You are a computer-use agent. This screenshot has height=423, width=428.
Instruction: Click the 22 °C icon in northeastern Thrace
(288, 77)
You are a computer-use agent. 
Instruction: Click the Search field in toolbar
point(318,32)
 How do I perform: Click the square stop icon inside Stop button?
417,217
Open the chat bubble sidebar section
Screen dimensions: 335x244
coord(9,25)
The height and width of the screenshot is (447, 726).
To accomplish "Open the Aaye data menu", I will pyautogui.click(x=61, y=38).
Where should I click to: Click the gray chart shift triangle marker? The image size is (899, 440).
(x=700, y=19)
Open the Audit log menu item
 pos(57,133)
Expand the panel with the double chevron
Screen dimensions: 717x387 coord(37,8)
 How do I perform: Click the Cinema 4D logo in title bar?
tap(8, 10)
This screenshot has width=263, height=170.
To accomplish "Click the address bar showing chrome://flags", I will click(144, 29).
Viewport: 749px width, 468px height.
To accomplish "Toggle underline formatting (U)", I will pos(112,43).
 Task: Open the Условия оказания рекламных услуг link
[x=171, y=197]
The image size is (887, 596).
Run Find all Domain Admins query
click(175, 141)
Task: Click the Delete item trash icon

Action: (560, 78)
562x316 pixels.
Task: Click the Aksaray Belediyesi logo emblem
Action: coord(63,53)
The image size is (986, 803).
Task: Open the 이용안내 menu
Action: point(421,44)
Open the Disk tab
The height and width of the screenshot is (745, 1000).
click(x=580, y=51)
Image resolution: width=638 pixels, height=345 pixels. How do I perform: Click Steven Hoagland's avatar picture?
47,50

***

• TASK PROMPT:
Please pull out each line of the material above that contains the string "height", treating uppercase and lowercase letters as distinct.

• TASK RESULT:
You are a computer-use agent. This screenshot has height=423, width=428.
The height and width of the screenshot is (447, 726).
This screenshot has width=263, height=170.
Viewport: 749px width, 468px height.
The height and width of the screenshot is (745, 1000).
Image resolution: width=638 pixels, height=345 pixels. How do I perform: Click Steven Hoagland's avatar picture?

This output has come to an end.